Histoire

"J'ai vu la misère de mon peuple"

Exode 3,7

Sur la rue Mouffetard, à Paris,
François-Jean Baptiste Delaplace
a vu la détresse des familles,
des enfants abandonnés,
en manque de sécurité, de pain et d' affection.
Le coeur rempli de compassion,
il devint "samaritain" sur leur chemin
pour leur venir en aide.
Il en fit l'oeuvre de sa vie.

Aujourd'hui encore,
des hommes, des femmes, des enfants
à travers le monde
manquent toujours de pain, de sécurité, d'affection
et de sens à donner à leur vie.

Les Servantes du Saint-Coeur de Marie,
depuis 150 ans,
continuent leur mission humanitaire et d'évangélisation auprès des peuples
où elles sont envoyées.


Oeuvre réalisée par des artistes chiliens

FONDATEURS


François-Jean-Baptiste Delaplace
1825 - 1911

Jeanne-Marie Moisan
1824 - 1892

Pour établir les assises de l’Institut des Servantes du Saint-Coeur de Marie, Dieu se choisit deux êtres vraiment complémentaires aussi bien dans leurs dons de nature que dans ceux de la grâce. C’est dans une simplicité authentique, une confiance sans bornes en la Providence, un sens aigu de l’accomplissement de la volonté de Dieu sur eux-mêmes et sur leur oeuvre conjointe qu’ils se rejoignent.

«Faire de mon Oeuvre une communauté religieuse! Ce serait une bien grande grâce si l’infinie bonté du Seigneur lui procurait cette faveur[...]. Nous laisserons faire le temps et les circonstances, jusqu’ici, cette marche d’expectative et d’abandon à la Providence nous a bien réussi. En tout cas, l’essentiel, c’est qu’on forme entre soi, une société stable qui assure l’avenir des membres de l’Oeuvre et de l’Oeuvre elle-même.
François Delaplace, C.S.Sp., février 1865 »
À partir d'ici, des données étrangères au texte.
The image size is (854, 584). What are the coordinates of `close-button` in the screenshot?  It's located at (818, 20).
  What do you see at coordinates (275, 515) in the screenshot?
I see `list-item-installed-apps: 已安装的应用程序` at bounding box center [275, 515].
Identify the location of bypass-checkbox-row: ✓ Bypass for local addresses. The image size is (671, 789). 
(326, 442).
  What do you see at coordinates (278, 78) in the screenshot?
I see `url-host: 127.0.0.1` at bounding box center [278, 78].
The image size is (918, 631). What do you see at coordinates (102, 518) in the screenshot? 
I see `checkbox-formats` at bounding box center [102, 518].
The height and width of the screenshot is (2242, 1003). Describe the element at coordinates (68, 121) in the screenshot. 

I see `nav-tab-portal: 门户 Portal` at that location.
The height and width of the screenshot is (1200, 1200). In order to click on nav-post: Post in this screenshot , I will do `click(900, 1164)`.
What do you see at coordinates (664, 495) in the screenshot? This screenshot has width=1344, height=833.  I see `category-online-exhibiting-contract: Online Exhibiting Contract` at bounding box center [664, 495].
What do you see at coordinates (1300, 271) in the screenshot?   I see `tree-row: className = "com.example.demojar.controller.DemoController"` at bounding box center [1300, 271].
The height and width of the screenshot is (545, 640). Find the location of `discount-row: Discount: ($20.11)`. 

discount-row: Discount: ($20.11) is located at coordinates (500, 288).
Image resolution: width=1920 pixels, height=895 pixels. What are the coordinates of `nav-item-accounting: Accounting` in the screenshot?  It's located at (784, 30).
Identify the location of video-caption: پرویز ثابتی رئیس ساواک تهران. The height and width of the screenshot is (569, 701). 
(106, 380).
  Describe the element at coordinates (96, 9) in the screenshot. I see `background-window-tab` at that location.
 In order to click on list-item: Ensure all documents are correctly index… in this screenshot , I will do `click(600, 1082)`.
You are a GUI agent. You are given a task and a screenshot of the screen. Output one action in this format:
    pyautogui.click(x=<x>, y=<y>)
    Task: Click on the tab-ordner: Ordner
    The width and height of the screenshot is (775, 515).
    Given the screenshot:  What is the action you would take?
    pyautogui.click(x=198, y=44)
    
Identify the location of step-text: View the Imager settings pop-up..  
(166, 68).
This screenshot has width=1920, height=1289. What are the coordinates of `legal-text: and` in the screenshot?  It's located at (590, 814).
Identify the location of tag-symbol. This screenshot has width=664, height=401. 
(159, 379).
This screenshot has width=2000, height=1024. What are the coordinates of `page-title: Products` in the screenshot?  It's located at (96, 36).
« C’est que la lumière d’en haut ne m’a découvert que peu à peu le but final et la forme définitive de cette Œuvre , telle qu’elle était dans le plan divin. Tout d’abord, il entrait dans mes vues que l’Œuvre se montrât moins exclusive et plus large que la plupart des communautés pour l’admission des enfants pauvres, orphelines, ou plus ou moins abandonnées. Puis cette première pensée me conduisit tout naturellement à une autre, à savoir : d’accepter aussi à des conditions plus faciles le concours de personnes pieuses, désirant se consacrer à Dieu pour des œuvres de dévouement.
(Souvenir des noces d’or, Entretien du Père Delaplace, 6 août 1900)

«Ne manquons pas le but que le bon Dieu s’est proposé : l’œuvre doit être une école d’amour de Dieu, une école de toutes les vertus; il doit s’y former moins de bonnes ouvrières que de bonnes et ferventes chrétiennes.»